Mal di piazza

A differenza della concezione leninista del sindacato come cinghia di trasmissione del partito, la perenne propensione delle sinistre per le manifestazioni di piazza non solo non è stata superata ma, anzi, vive un periodo di grande fulgore. La gente di sinistra “scende in piazza”, per usare un’espressione ampiamente analizzata da Giuseppe Prezzolini, sia quando i partiti di sinistra vincono una tornata elettorale sia quando, avendola persa, protestano contro chi l’ha vinta. Essere democratici e di sinistra non sarebbe difficile se, come avviene in altri Paesi, venisse davvero riconosciuto il diritto costituzionale a governare sulla base dei risultati elettorali, ma diviene decisamente arduo se uno parte, invece, dal presupposto che solo un Governo di sinistra è davvero legittimo e che, se le urne decretano il successo della destra, allora è urgente e doveroso protestare e, come dicono da sempre, “lottare”.

E dunque scendere in piazza. È accaduto in Francia pochi giorni fa e accade oggi in Italia, dove ogni occasione è buona per urlare contro il deprecato Governo di destra. Il fatto è che la piazza genera nei partecipanti un’euforia attraverso la quale le convinzioni si rafforzano vicendevolmente e la stessa quantità dei presenti, sempre vantata e sopravvalutata, produce un’eccitazione che, peraltro, non ha proprio nulla a che fare con qualsiasi argomentazione razionale. La ragione, in effetti, dovrebbe essere adottata nella aule parlamentari e non in una calca fragorosa e comunque inconcludente. Il fatto stesso che scendano in piazza mille o diecimila o centomila francesi o italiani per condannare la destra vincente non significa certo che le urne francesi siano state manomesse e che i milioni di francesi o di italiani che hanno votato a destra improvvisamente debbano sentirsi minoranza rispetto ai cortei e alle piazze.

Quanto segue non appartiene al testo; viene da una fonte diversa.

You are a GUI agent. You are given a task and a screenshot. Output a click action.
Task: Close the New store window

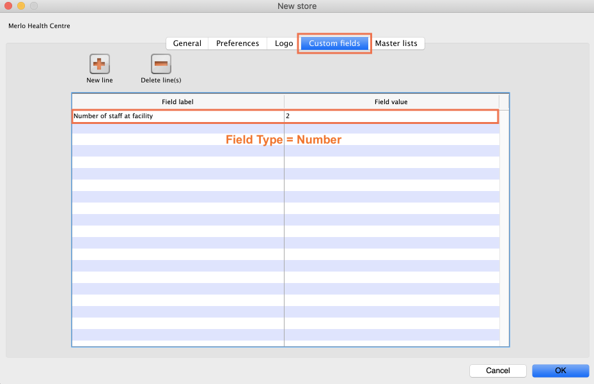pos(9,6)
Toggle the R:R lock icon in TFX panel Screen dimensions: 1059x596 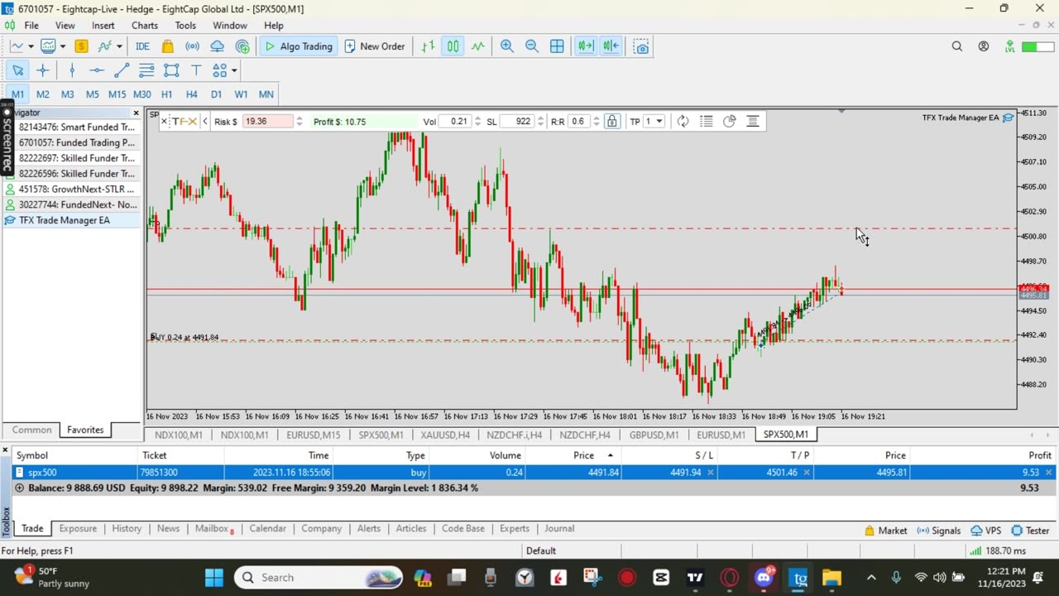point(611,122)
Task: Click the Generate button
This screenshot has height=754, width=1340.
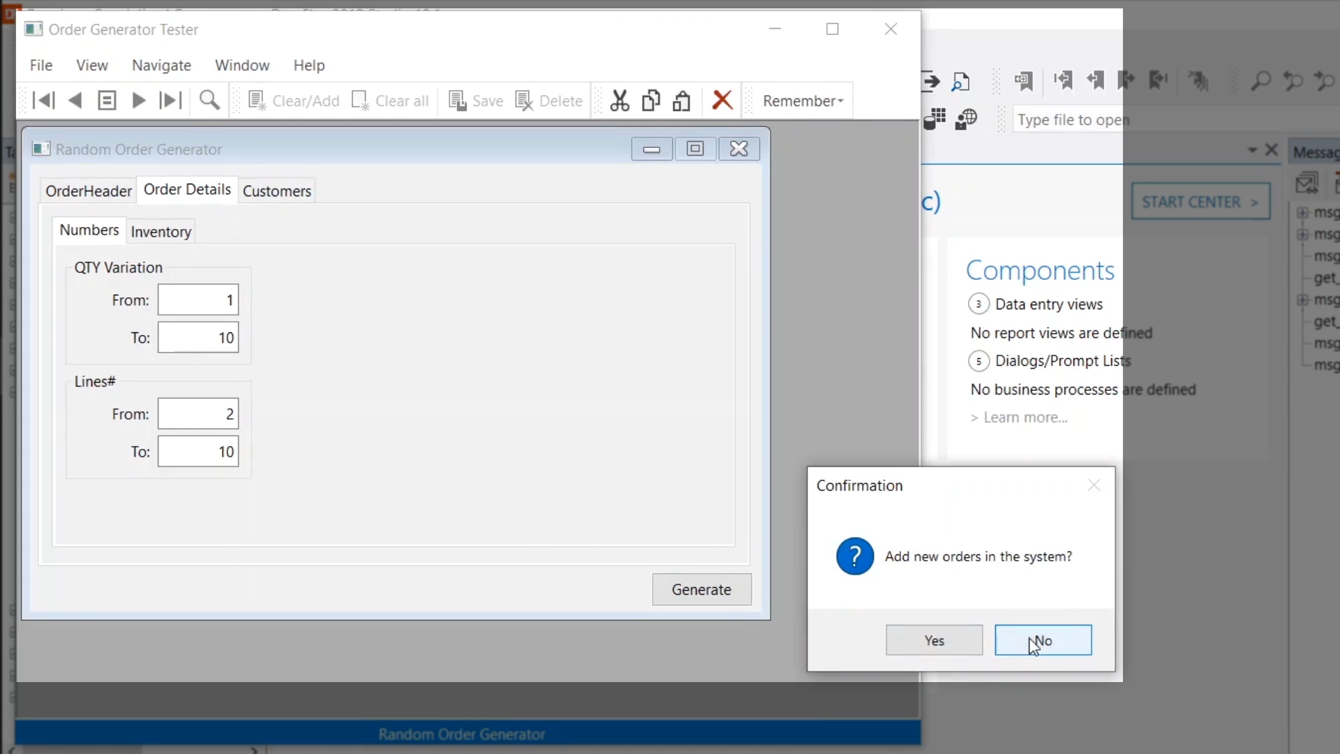Action: (x=701, y=589)
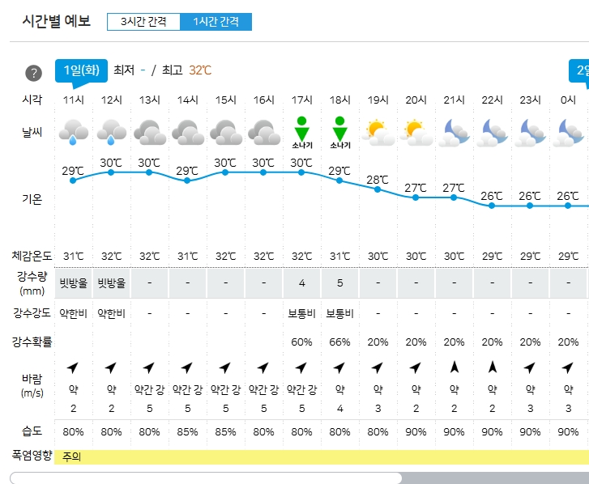
Task: Click the next day date label at right
Action: click(583, 70)
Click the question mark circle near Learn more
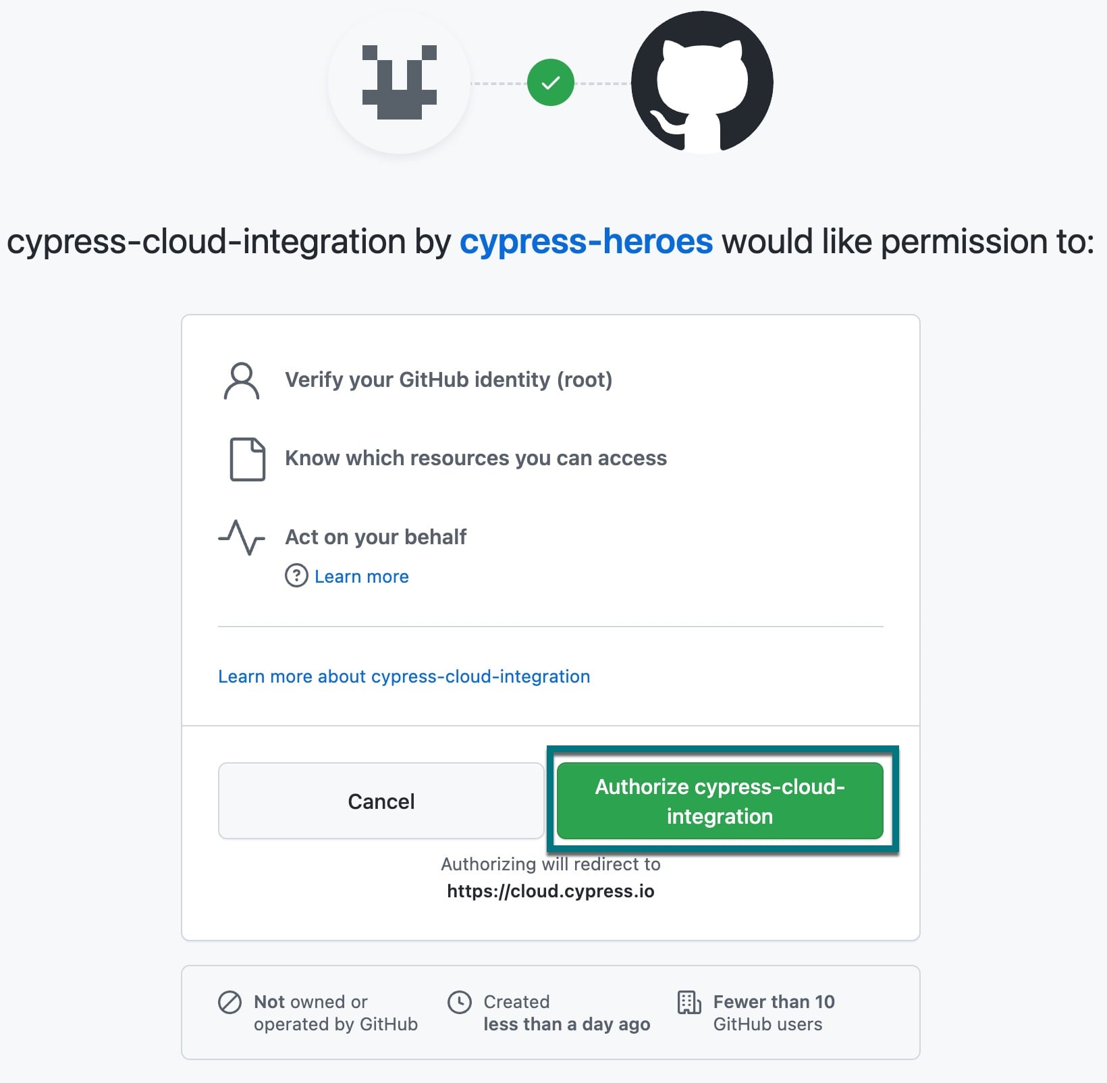Image resolution: width=1107 pixels, height=1083 pixels. pos(297,577)
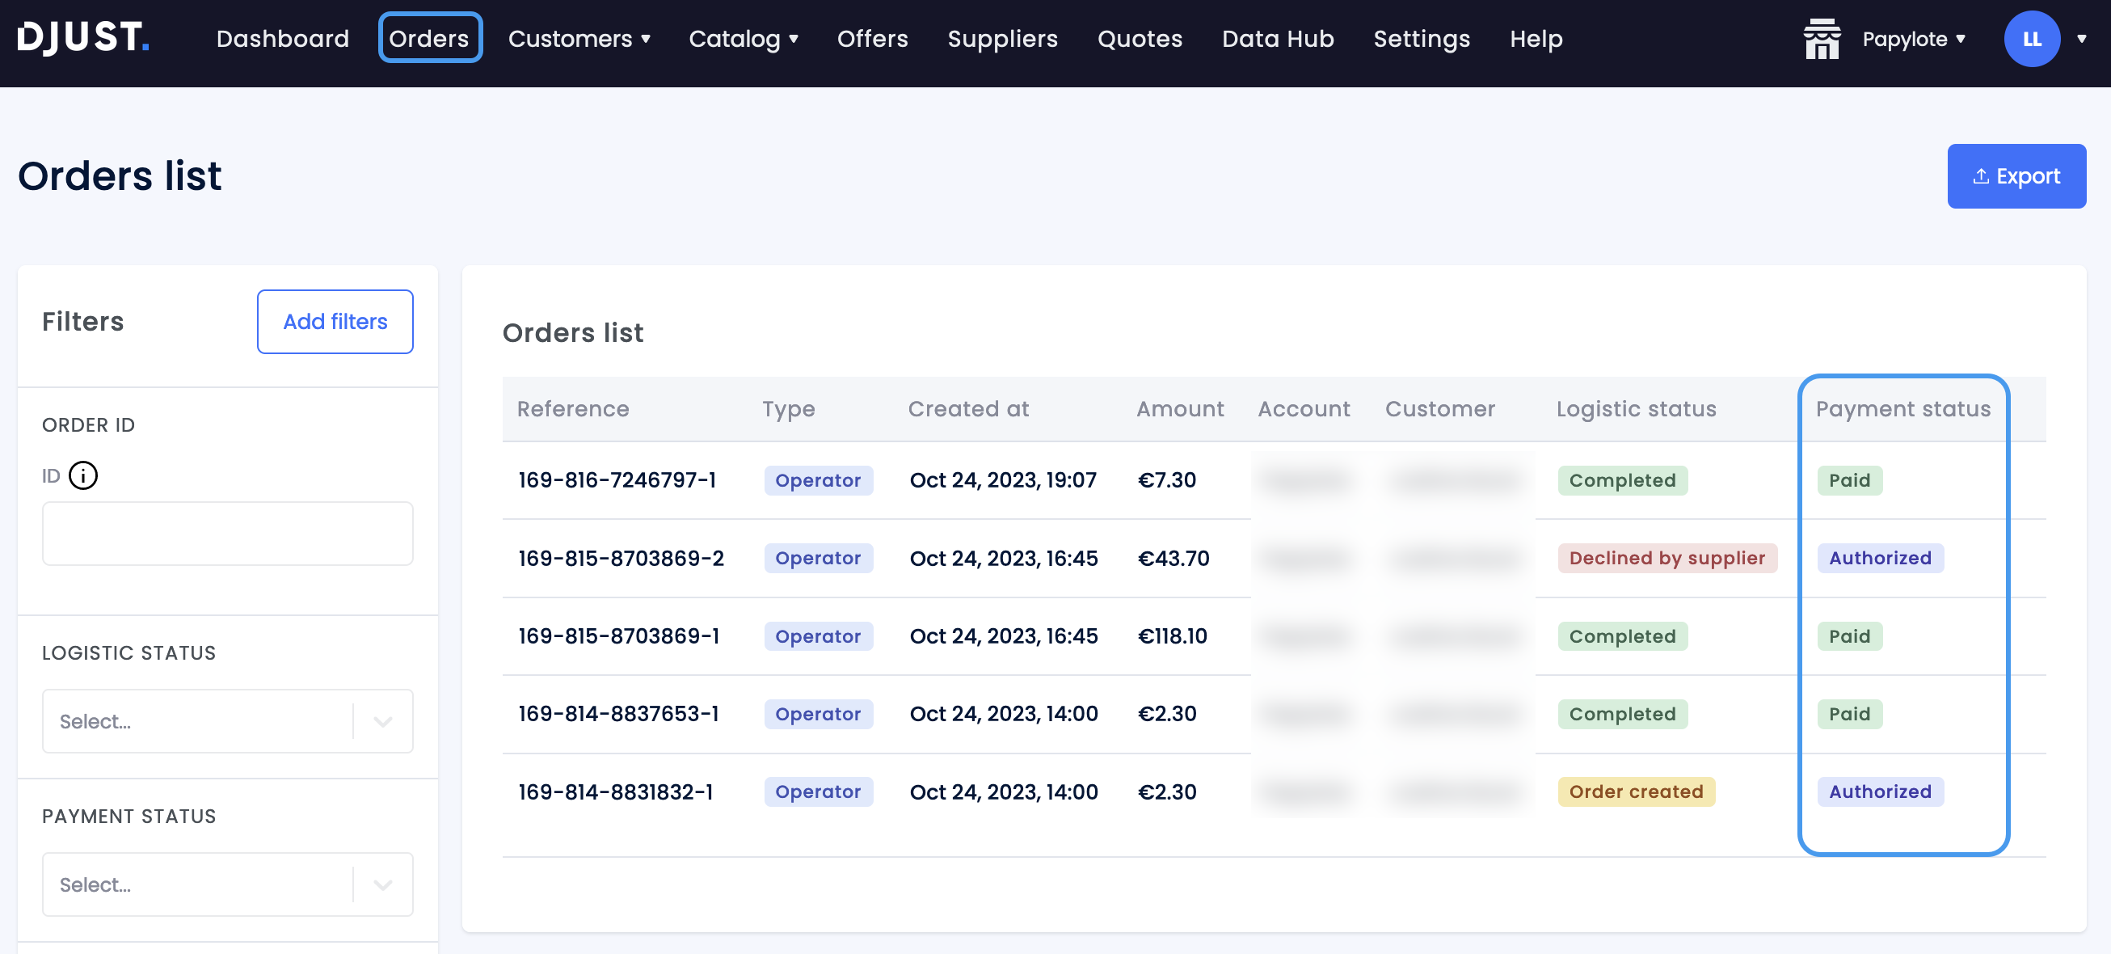The image size is (2111, 954).
Task: Switch to the Dashboard tab
Action: pyautogui.click(x=283, y=38)

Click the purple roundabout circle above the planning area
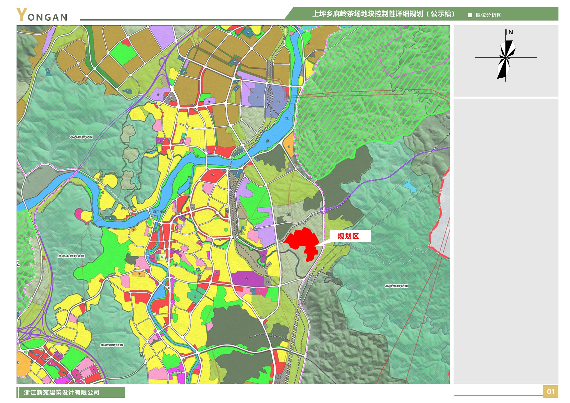coord(323,210)
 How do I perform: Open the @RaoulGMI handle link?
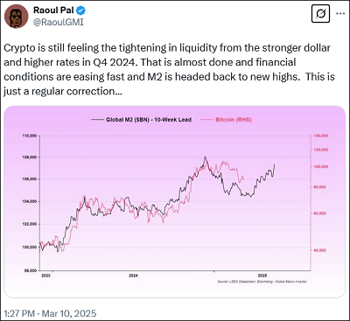[59, 22]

Per tradizione, le sinistre sembrano guardare alle manifestazioni di piazza come ad una sorta di quarto, o quinto, potere dimenticando che il potere stabilito dalle elezioni democratiche viene prima di tutto. Si tratta di una tradizione malevola e ingannatrice perché, per altrettanta tradizione, si sa che le persone di destra liberale e di ceto borghese non amano le piazzate e si limitano, se così si può dire, a votare. Contestare il Governo se è di destra è certamente legittimo ma, se la maggioranza dei votanti ha preferito la destra alla sinistra, manifestare e opporsi significa manifestare e opporsi all’elettorato e ciò non sembra genuinamente democratico. Cosa pretendono le sinistre una volta in piazza? Credono davvero di creare una specie di “spinta dal basso” nella prospettiva di mettere in minoranza la maggioranza scambiando la piazza con Montecitorio o Palazzo Madama? Pensano davvero che chi prende atto di una pur nutrita manifestazione a Roma riconosca che gli italiani sono contro il Governo, così come quando a manifestare sono gruppi più o meno numerosi di studenti ciò indichi che gli studenti italiani la pensano in quel modo? Per fortuna, lo Stato liberale di diritto, non certo un’invenzione di sinistra, mette a disposizione di tutti, e non solo di chi è di sinistra, uno strumento serio ed efficace che si chiama voto. Lasciando ad altri l’opzione esaltante ma sterile di scendere in piazza. Persino se si abita al pian terreno.